On the eve of Odinga’s “inauguration”, a leaked internal memo from Nation Media Group (NMG) Editor-in-Chief, Tom Mshindi, suggested that he and Kaikai, NTV’s General Manager, were “aligned” on not providing live coverage for the event. That was before Kaikai that evening, in his capacity as Chairman of Kenya Editors Guild, blew the lid off a secret meeting at State House between of “a section of media managers and select editors from the main media houses” and President Kenyatta, his deputy, William Ruto, the Attorney-General as well as Cabinet Secretaries for Interior and ICT. It was at this meeting that the media was ordered not to cover the Odinga event live.

Ultimately, NTV did cover the event precipitating its being illegally switched off by the Communications Authority along with KTN and Citizen all of whom continued to stream their coverage on the internet. Kaikai would pay the price for his defiance as a quick reorganization at NTV has reportedly seen him sidelined on decisions regarding what content is broadcast and now even seems set to leave the group along with Madowo. At the moment, the two along with Ken Mijungu, the very people police were seeking to arrest, have been effectively banned from going on air and Madowo’s political talk show, Sidebar, appears to have been cancelled.

All this is part of a trend. Kenyan media houses have become adept at sacrificing top journalists to appease the government. Just as. in the current crisis, media owners and top management have been happy to throw journalists under the bus, so in 2014, The Standard fired 3 of its journalists after top editors were similarly summoned to State House over a story the government disputed.

In 2015, NMG fired world-famous cartoonist, Godfrey GADO Mwampembwa, after his cartoons drew the wrath of the Kenyan and Tanzanian governments. In 2016, Denis Galava was fired from his post as the Daily Nation’s Managing Editor for Special Projects, after he penned a New Year’s Day editorial that was, according to The Star, “deemed critical of President Uhuru Kenyatta's administration”.

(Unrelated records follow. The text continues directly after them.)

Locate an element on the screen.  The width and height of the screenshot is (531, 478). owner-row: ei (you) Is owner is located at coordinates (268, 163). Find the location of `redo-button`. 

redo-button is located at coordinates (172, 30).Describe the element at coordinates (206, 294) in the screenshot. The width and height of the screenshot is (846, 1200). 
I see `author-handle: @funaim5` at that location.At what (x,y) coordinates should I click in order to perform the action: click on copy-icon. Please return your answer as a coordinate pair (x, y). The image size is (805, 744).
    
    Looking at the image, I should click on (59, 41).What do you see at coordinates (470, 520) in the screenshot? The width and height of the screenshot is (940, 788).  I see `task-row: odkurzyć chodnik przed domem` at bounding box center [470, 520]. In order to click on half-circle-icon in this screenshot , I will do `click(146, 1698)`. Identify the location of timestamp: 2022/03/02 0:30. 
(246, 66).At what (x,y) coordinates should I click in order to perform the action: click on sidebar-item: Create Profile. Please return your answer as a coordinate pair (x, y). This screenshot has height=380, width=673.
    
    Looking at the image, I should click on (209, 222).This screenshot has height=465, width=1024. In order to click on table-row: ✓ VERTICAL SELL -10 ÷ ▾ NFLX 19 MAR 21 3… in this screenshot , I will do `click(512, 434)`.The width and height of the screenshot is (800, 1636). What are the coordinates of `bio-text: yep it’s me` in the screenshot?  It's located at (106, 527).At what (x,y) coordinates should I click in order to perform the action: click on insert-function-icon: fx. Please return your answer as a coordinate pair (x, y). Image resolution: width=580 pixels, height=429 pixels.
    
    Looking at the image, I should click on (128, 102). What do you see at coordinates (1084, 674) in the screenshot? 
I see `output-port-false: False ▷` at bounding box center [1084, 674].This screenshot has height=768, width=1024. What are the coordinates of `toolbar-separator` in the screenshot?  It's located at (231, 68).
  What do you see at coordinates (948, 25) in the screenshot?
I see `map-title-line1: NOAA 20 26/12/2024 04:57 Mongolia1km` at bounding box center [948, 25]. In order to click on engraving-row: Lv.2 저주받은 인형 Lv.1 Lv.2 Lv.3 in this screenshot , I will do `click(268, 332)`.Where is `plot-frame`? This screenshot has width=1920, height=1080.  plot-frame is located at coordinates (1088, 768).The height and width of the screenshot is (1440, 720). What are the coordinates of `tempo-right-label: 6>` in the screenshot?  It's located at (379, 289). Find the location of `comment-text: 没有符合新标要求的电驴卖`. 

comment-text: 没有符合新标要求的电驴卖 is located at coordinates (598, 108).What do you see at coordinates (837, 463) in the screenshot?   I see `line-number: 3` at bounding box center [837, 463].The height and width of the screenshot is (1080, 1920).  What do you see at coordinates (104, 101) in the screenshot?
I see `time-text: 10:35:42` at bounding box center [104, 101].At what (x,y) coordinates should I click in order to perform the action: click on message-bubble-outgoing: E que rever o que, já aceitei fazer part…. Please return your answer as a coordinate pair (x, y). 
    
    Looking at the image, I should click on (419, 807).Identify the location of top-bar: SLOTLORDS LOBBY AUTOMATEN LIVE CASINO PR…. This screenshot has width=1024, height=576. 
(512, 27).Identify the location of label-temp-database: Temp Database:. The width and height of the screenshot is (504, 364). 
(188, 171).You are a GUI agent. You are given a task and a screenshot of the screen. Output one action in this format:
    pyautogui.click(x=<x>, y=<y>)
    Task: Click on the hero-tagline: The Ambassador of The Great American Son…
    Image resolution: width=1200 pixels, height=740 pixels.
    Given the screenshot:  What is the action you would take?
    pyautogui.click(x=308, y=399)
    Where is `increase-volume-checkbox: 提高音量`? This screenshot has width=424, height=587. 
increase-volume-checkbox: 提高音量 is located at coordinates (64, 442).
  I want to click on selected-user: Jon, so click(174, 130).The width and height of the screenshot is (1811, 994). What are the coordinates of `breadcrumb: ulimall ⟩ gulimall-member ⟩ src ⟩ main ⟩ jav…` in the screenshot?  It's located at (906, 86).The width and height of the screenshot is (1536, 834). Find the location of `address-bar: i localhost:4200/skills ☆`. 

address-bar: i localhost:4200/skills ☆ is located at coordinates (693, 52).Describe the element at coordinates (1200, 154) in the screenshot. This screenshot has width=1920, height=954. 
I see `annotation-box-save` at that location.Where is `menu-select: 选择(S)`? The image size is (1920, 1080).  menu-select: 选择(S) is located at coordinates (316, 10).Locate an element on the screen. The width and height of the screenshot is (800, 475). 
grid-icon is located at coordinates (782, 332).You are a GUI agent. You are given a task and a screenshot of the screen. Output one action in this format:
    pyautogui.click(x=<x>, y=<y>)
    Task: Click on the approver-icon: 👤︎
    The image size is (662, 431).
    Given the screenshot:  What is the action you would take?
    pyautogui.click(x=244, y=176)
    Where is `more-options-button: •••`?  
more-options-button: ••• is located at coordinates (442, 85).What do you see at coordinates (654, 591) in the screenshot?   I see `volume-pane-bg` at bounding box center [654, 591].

Madowo’s notion that Kenya’s “vibrant” media conducts “critical journalism” is also quite misleading. We are talking here of establishments that are content to unquestioningly run press releases from State House as news, a habit which left the media badly exposed a few weeks ago after a claim by the Presidential Strategic Communications Unit that Kenyatta had been appointed a UNICEF global champion for youth empowerment turned out to be false. Further, many will not have forgotten that this same media houses were happy to pocket millions of public shillings for running illegal government advertisements during the campaign period. Or the role it played in allowing, and even encouraging, the delegitimization of civil society.

All this explains why many Kenyans have been ambivalent about supporting the media during the present onslaught. Poetic justice, some have called it, wondering why they should stand up for a media that does not stand up for them. There is a lesson for the media in all this. Protection does not come from courting the government, but rather from courting the people. In the end, as the Daily Nation’s own public editor wrote, it is the public that is “the best protector of press freedom”.